Research output: Contribution to journalJournal article

<mark>Journal publication date</mark>2011
<mark>Journal</mark>Aeolian Research
Number of pages57
Pages (from-to)87-144
Publication StatusPublished
<mark>Original language</mark>English


Changes in the sources, properties and fluxes of mineral dust have significance as both indicators and agents of climate change, through radiative, cloud condensation and ocean biogeochemical effects. Quaternary aeolian sediments, worldwide in distribution, can comprise potentially high-resolution archives of past climatic and environmental change, by incorporating chronological, physico-chemical and magnetic information.
The magnetic record for any individual sediment sequence may reflect changes in sediment source, diagenetic (post-depositional) loss of magnetic minerals and/or post-depositional transformation and/or gain of magnetic minerals. Each of these potential pathways requires careful evaluation in order to achieve robust understanding of the possible palaeo-environmental and/or palaeoclimatic information carried by changes in sediment magnetic properties.

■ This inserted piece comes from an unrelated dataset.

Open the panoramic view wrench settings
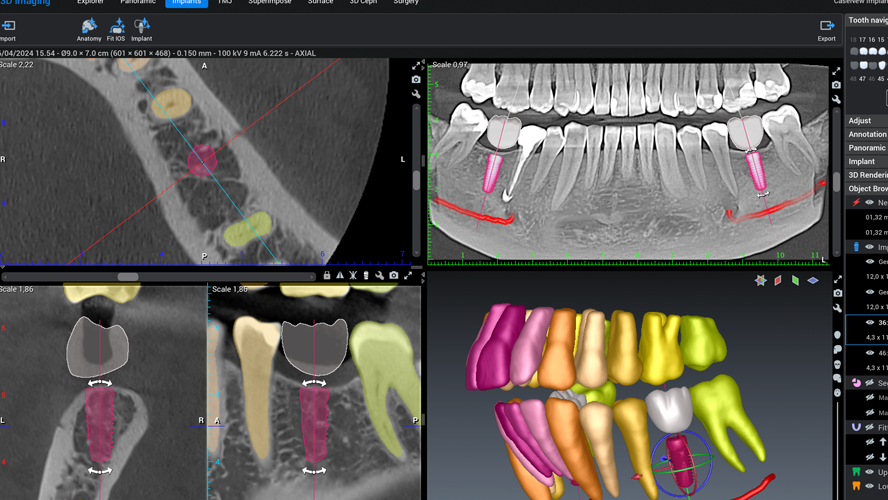888x500 pixels. pos(836,100)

The most important magnetic minerals for studies of aeolian dusts are those capable of carrying a magnetic remanence at room temperature. Dominantly for the arid zone, the weakly but very magnetically stable minerals, haematite and goethite, form key magnetic tracers for variations in aeolian inputs through space and time. Elsewhere, the strongly magnetic ferrimagnets, magnetite and maghemite, arising from lithogenic and/or in situ sources, can dominate sediment magnetic properties. In strongly reducing environments (not normally associated with terrestrial aeolian sediments but extant especially in organic-rich, sub-oxic or anoxic marine environments), strongly magnetic iron sulphides, such as greigite, can occur as either syngenetic and/or post-depositional ferrimagnets.

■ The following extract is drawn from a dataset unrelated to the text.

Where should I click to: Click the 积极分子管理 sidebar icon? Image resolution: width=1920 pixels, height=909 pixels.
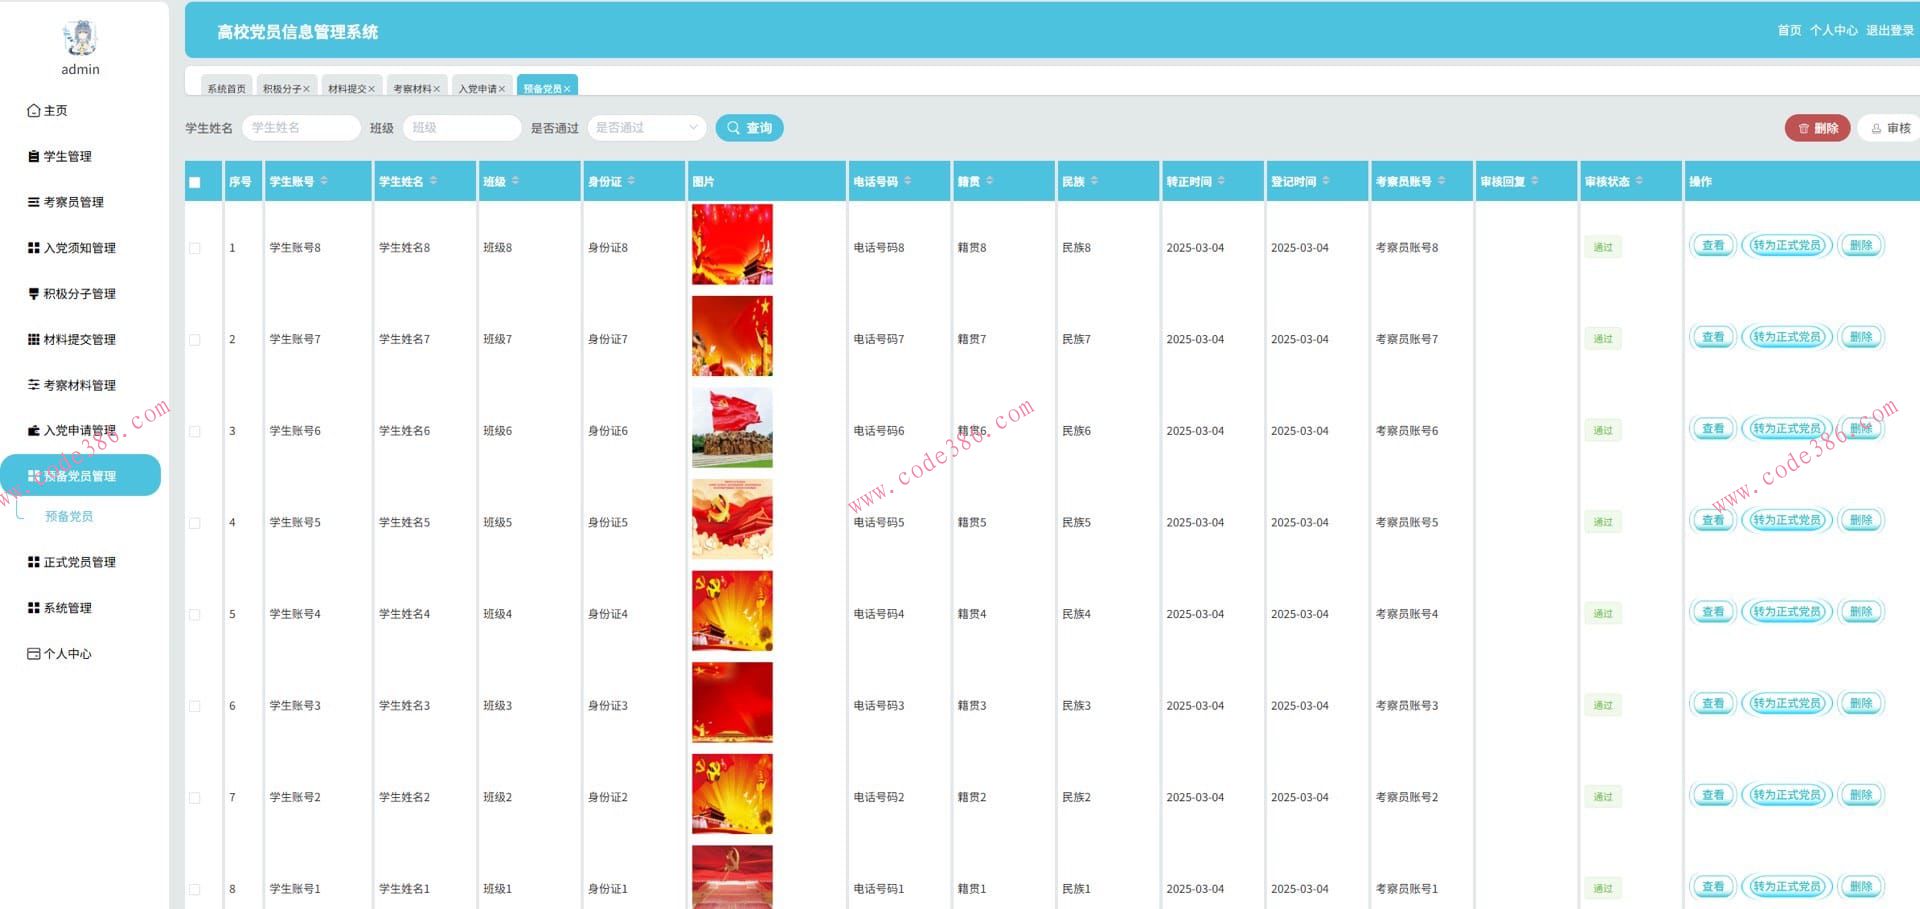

Magnetic measurements are sensitive even to trace concentrations of these iron minerals, and can readily discriminate between different magnetic mineral assemblages. Not only are magnetic analyses sensitive; they are relatively rapid, non sample-destructive, and cost-effective. Combined with robust chronological control, magnetic measurements are a demonstrably powerful means of identifying and interpreting palaeoclimatic and palaeoenvironmental change from palaeo-dust records. In the case of the classic loess/palaeosol sequences of East Asia, it has also been possible to obtain quantitative magnetic climofunctions, enabling spatially- and temporally-dense reconstructions of palaeoprecipitation. Magnetic analyses thus comprise a key palaeoclimatic tool, in ‘suitable’ locations, i.e. depending on the relationships between climate, parent loess and post-depositional soil formation processes.